Say you had a friend who always asked for favors, but never returned them when needed. What would you do? It is safe to assume you would stop being their friend. And what if it was a relative? That would complicate things, of course. On the one hand, you wouldn’t want to push them out of your life, on the other hand, you can’t keep silently accepting their behavior.

This, I imagine, is how the members of the Jewish Agency Board of Trustees felt this week. For decades, they spend their days relentlessly defending Israel from those seeking to delegitimize it. And then, one fine day, Prime Minister Benjamin Netanyahu inflicts a burning insult on them, creating an impossible situation that forces them to cancel a meeting with him. Clearly, they do not want to completely turn their backs on him, but they simply cannot ignore last week’s events.

To me, the Jewish people are a family. Even the most secular parents can imagine their dear sons and daughters becoming more religious. Just like even the most strictly religious parents know that some of their children may decide to secularize. It is a spectrum, and we all shift back and forth across it through different personal experiences and changing times in our lives.

Implementing the recent government decision would unravel the sacred filial bond between Diaspora Jewry and us, the one that makes us one people. From an historic perspective, it would amount to making an ugly dent in the Jewish narrative. A story that withstood 2,000 years of exile, but might not survive the Jewish state’s disassociation from our brothers and sisters overseas.

It is not clear what gives the archaic, anti-Zionist rabbinic establishment in Israel the audacity to disregard the connection of millions of our people to Judaism.

Netanyahu, by repudiating his promise to establish a shared praying section in the Western Wall and deciding to promote the national conversion legislation, circumventing a Supreme Court ruling, is not only cynically surrendering to that rabbinic establishment, but also endangering Israel’s relationship with some of its strongest and most important Jewish allies, demonstrating just how empty is his pretension to be a messiah of Israel’s foreign relations.

The contribution of Jewish community worldwide, and particularly American Jewry, to Israel’s strength and security is invaluable. American Jews’ commitment to the future of the Jewish state is manifested in its effort to continually ensuring the White House and Congress provides Israel essential defense aid and diplomatic backing. Jews around the globe express their unity with their brethren living in Israel and support for the Zionist enterprise through generous donations and investments in our country, economy and society.

It is this deeply rooted fraternity that Netanyahu is dismantling. When he makes it clear to Reform and Conservative Jews, who comprise the vast majority of American Jews (only 15% of whom are Orthodox), that their Judaism has no place in Israel, Netanyahu accepts their status as second-rate Jews and disparages the deep emotional connection between all of us.

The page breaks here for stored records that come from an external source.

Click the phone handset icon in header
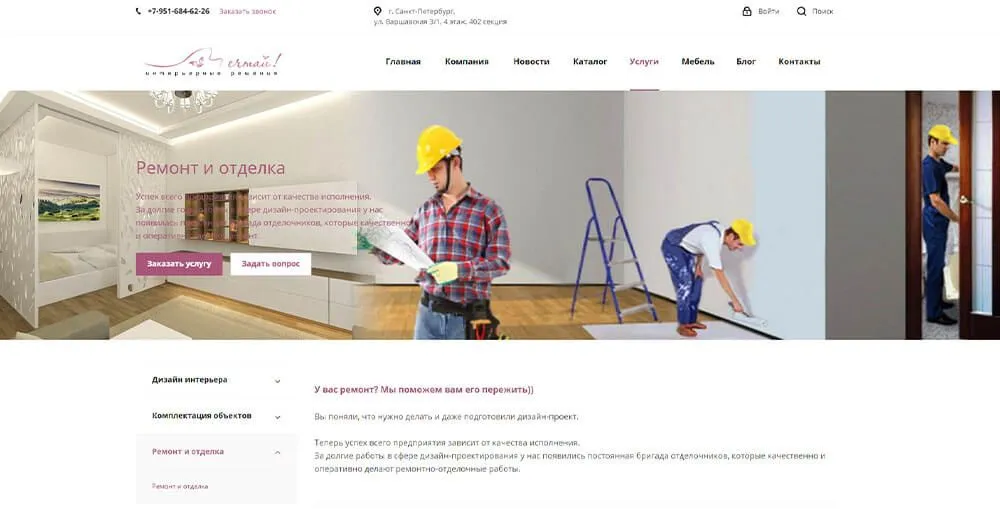 138,11
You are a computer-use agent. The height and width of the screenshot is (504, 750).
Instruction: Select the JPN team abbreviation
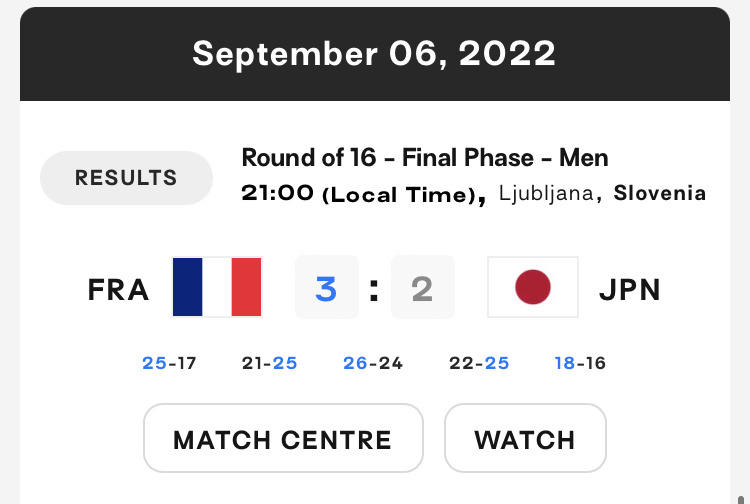(x=629, y=290)
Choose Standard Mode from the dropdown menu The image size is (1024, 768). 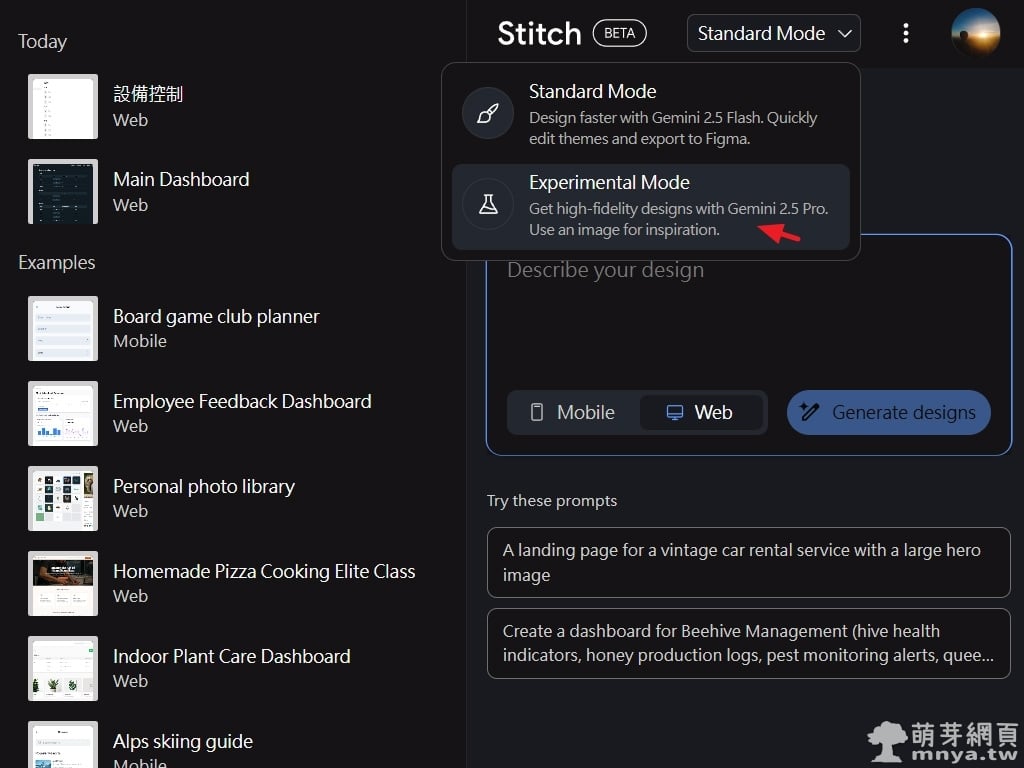click(650, 115)
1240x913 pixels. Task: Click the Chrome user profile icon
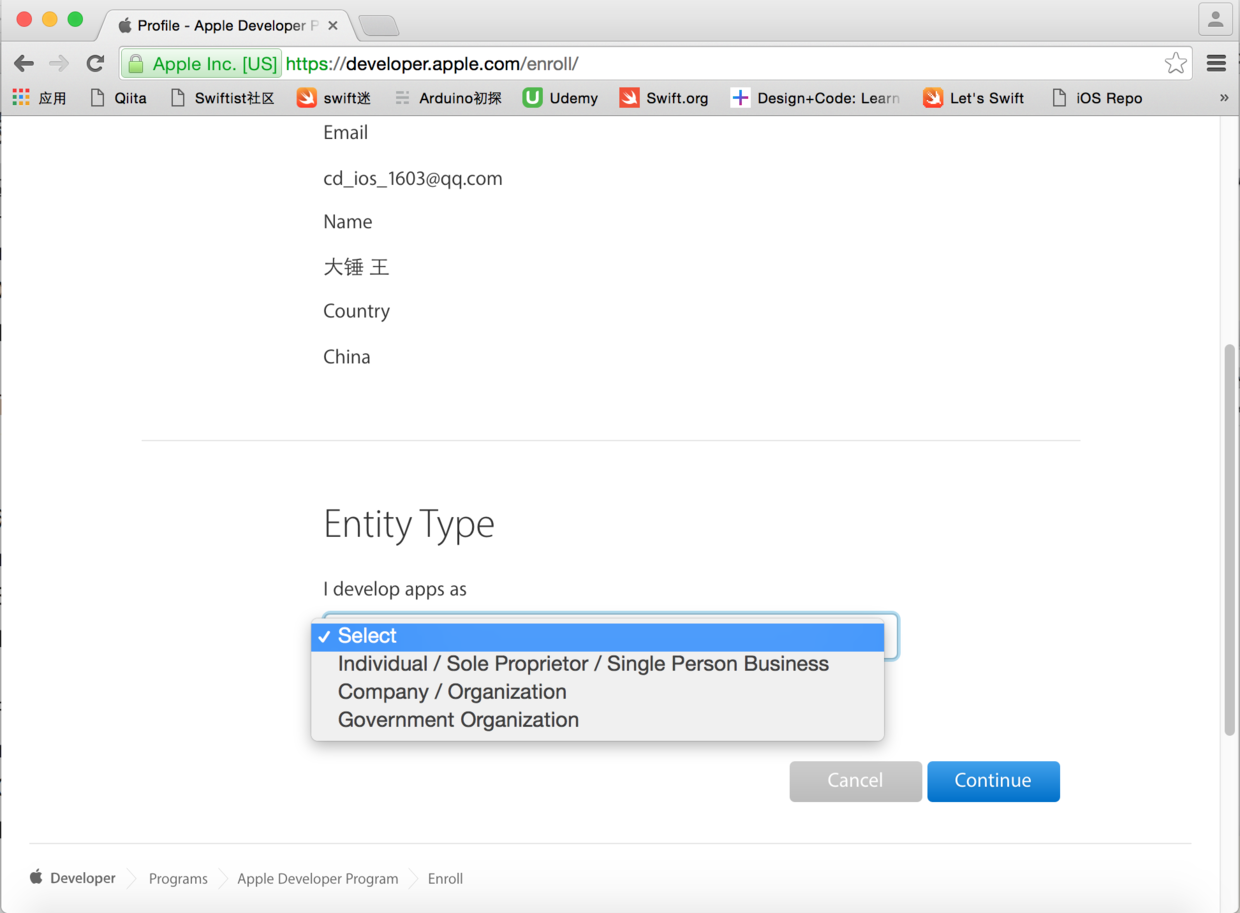click(1216, 20)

Even more so, this disdainful policy contradicts the brave relationship the State of Israel has tirelessly worked to create with Diaspora Jews as a whole and particularly with the prosperous Jewish community of its greatest ally, the United States.

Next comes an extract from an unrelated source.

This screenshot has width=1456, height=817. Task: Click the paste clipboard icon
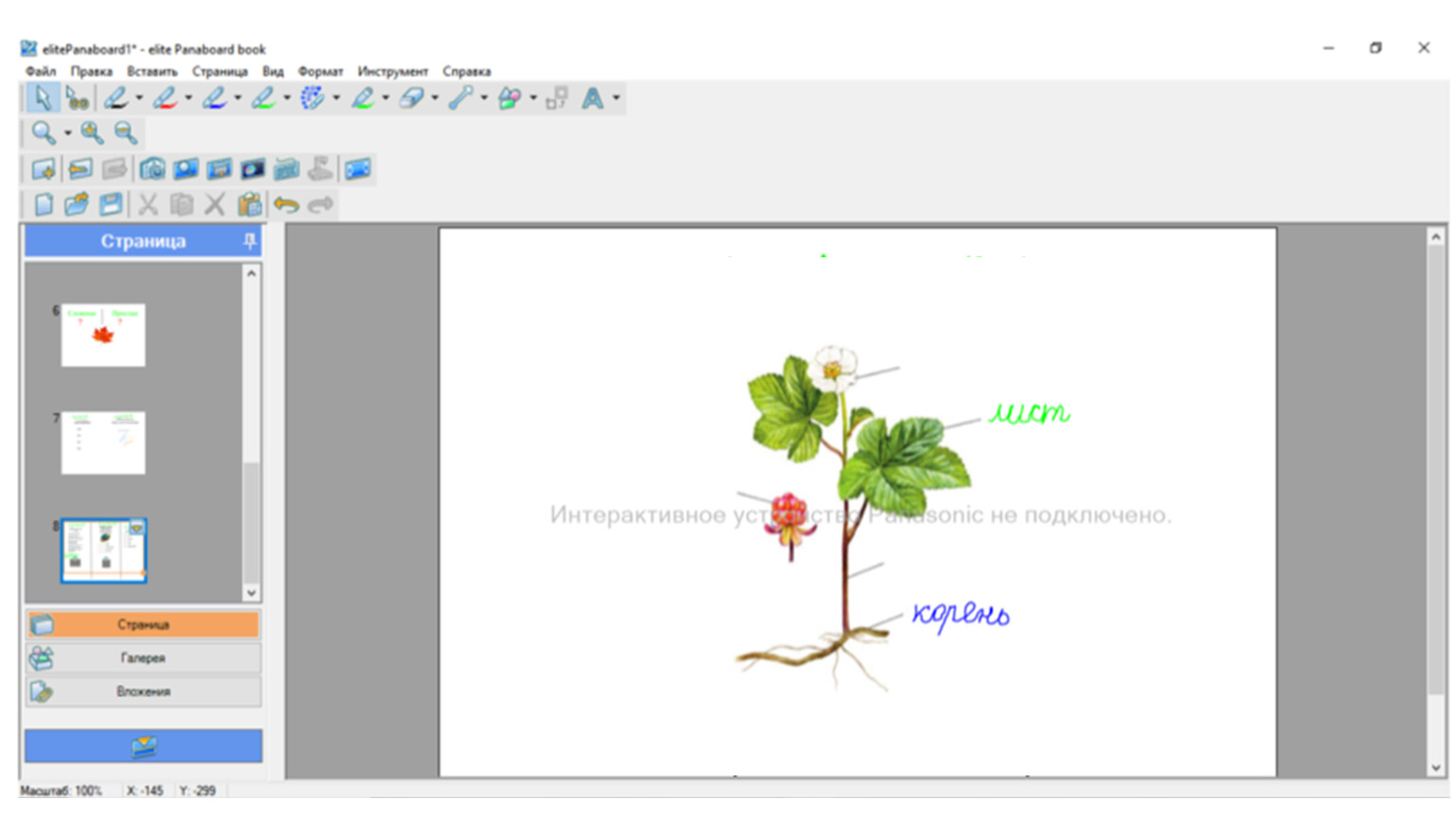250,205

Just last week I returned from a mission in Australia, during which I held a series of meetings with local Jewish community leaders and worked to convince my colleagues in the Australian Labor Party to maintain their support for Israel. I reminded those Labor members that even if they disagree with Israeli government policy, they must not give up on all Israelis. It appears that while I and many other Israelis are working to strengthen the bond with our closest allies, Netanyahu does all he can to push them away.

During World War II, David Ben-Gurion said we, Zionists, must support the British Armed Forces as if there were no White Paper (a British policy document that severely constricted Jewish immigration to then British Palestine) while fighting the White Paper as if there was no war in Europe. We, the reasonable Zionists, must continue defending the State of Israel around the world, while combating Netanyahu’s government policy at home. The Jewish community shouldn’t be misled by Netanyahu’s failed appeasement attempts to repair the damaged he has caused. There is only one way for Netanyahu to fix the damage: by supporting the Western Wall Compromise and the Conversion Bill before it’s too late.

The author, an MK, was elected to the 19th Knesset in 2013, one of several young social activists who assumed office that year. She was reelected in March 2015. She is a member of the Labor Party, now called the “Zionist Union,” and describes herself as a “Zionist, social democrat and pragmatist.”